Pottery remains from the Middle Bronze IIb and forward have been found here.

Some of the burial caves have been dated to the Middle and Late Bronze Ages and the Roman era. Byzantine lamps, glass vases and ceramics have also been found.

A building from the Umayyad era have been excavated in the village. It included many pottery objects and a glass jar, all from the same period.

=== Ottoman Empire ===
'Ara, like the rest of Palestine, was incorporated into the Ottoman Empire in 1517, and in the census of 1596, the village appeared in the tax registers as being in the Nahiya of Shara of the Liwa of Lajjun.

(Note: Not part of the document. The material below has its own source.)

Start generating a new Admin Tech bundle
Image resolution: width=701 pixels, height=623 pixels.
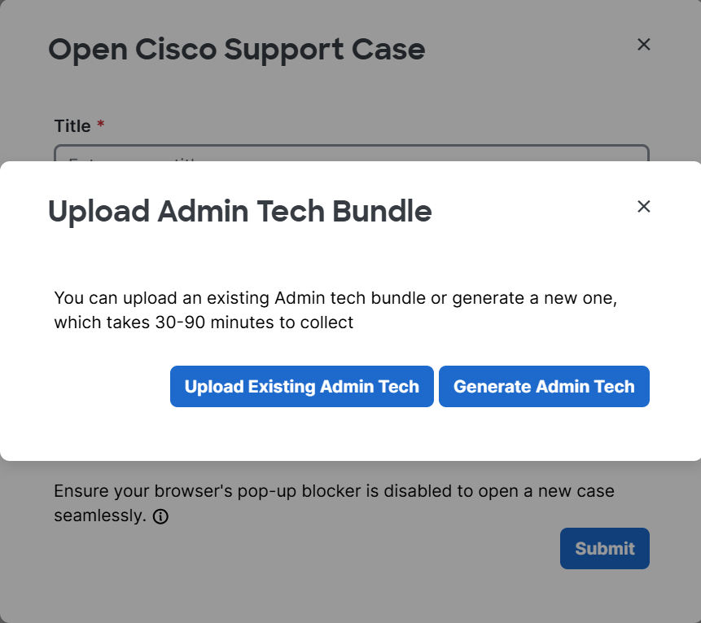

It had a population of 2 Muslim households and paid a fixed tax rate of 25% on wheat, barley, vines, and goats or beehives; a total of 1,800 akçe.

In 1882, PEF's Survey of Western Palestine noted "traces of ruins on a prominent mound with a well."

=== British Mandate ===
In the 1922 census of Palestine conducted by the British Mandate authorities, Arah had a population 372, all Muslims

This had increased at the time of the 1931 census to 673 Muslims, in 115 occupied houses.

In the 1945 statistics, 'Ara was counted with Ar'ara, together they had a population of 2,290 Muslims, of which 800 were in 'Ara.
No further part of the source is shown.